Significantly expands Crestwood’s leading position in the Williston Basin with substantial synergy value through current asset connectivity and future integration and optimization of existing infrastructure

Increases scale and financial strength with pro forma enterprise value of approximately $7 billion, pro forma 2021E Adjusted EBITDA of over $820 million, and conservative financial metrics with a sub-3.5x leverage ratio and a distribution coverage ratio over 2.0x

Positions Crestwood to increase the common unit distribution to $2.62 per unit annually following the closing of the transaction, representing an approximate 5% increase year-over-year

HOUSTON--(BUSINESS WIRE)-- Crestwood Equity Partners LP (NYSE: CEQP) (“Crestwood”) and Oasis Midstream Partners LP (NASD: OMP) (“Oasis Midstream”) today announced that they have entered into a definitive merger agreement under which Crestwood will acquire Oasis Midstream in an equity and cash transaction valued at approximately $1.8 billion including the assumption of debt. The transaction will largely be equity financed with approximately 33.8 million of newly issued Crestwood common units and $160 million of cash consideration. The transaction is expected to close in the first quarter 2022, subject to customary closing conditions.

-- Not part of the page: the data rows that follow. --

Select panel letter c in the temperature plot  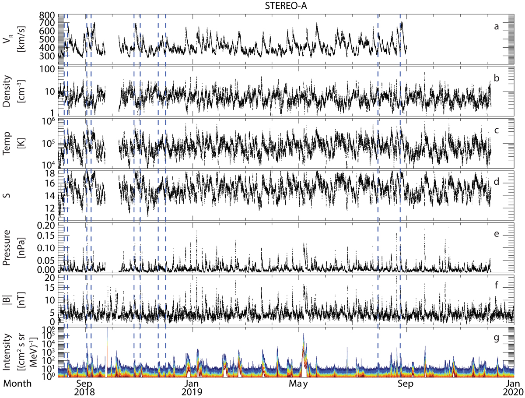tap(496, 131)
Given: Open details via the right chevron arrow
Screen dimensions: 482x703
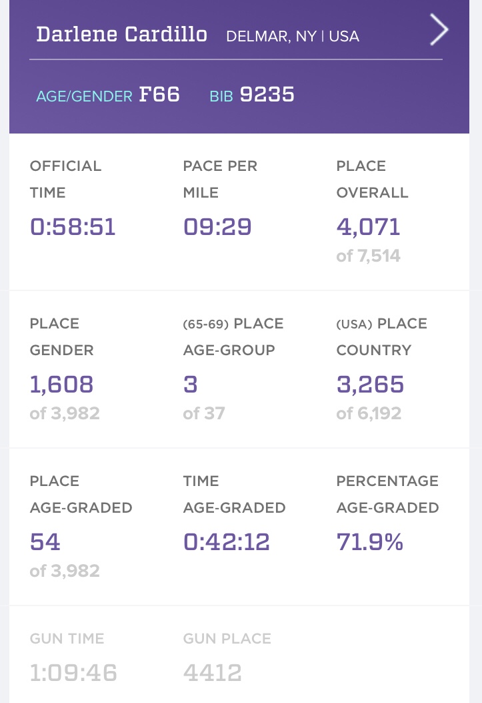Looking at the screenshot, I should tap(438, 30).
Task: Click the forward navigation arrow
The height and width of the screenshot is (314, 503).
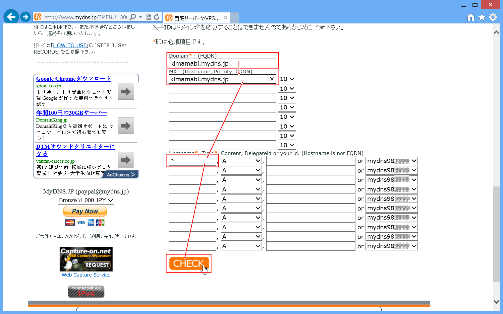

Robert G. Phillips, Chairman, President and Chief Executive Officer of Crestwood, commented, “I am very excited to announce the strategic combination with Oasis Midstream, which has strong industrial logic and perfectly aligns with our stated strategy of consolidating high quality midstream assets in our core operating areas. This transaction enhances our competitive position in the Williston and Delaware Basins, enables Crestwood to capture substantial operational, commercial, and capacity synergies as we integrate the Oasis Midstream assets into our existing operations, and substantially expands the long-term contract acreage and inventory dedications of our gathering and processing portfolio. Importantly, we are completing this transaction during a period when macro oil and gas fundamentals are exceptionally supportive of upstream development and there is increasing demand for midstream infrastructure and services.”

Mr. Phillips continued, “Additionally, this transaction is expected to be accretive to Crestwood’s distributable cash flow per unit in 2022, strengthens our financial position by increasing 2021E pro forma Adjusted EBITDA and positive free cash flow by approximately 40% and maintains our strong balance sheet with pro-forma leverage of approximately 3.5x after the merger is completed. Given the confidence we have in the quality of the Oasis Midstream assets, expectations for continued Bakken development by Oasis Petroleum and our experience in efficiently integrating assets, Crestwood plans to accelerate the return of capital to our common unitholders through a 5% increase in the distribution once the transaction is closed. Through this transaction, we are excited to expand our relationship with the team at Oasis Petroleum and will have a shared vision for how our teams can work together to execute our Williston Basin strategies. We look forward to advancing those strategies with them as an important customer and equity partner going forward.”

Danny Brown, Chief Executive Officer of Oasis Petroleum Inc. and Chairman of Oasis Midstream, commented, “The combination of Crestwood and Oasis Midstream creates a midstream leader well positioned with size, scale and a diversified customer base. Crestwood’s experienced team brings a track record of operational excellence to handle a large portion of our company’s hydrocarbons and produced water in the Williston basin. Oasis Midstream unitholders, including Oasis Petroleum, are receiving compelling value in this transaction and will benefit from an ownership position in a larger combined company that will have a strong balance sheet and pay attractive distributions.”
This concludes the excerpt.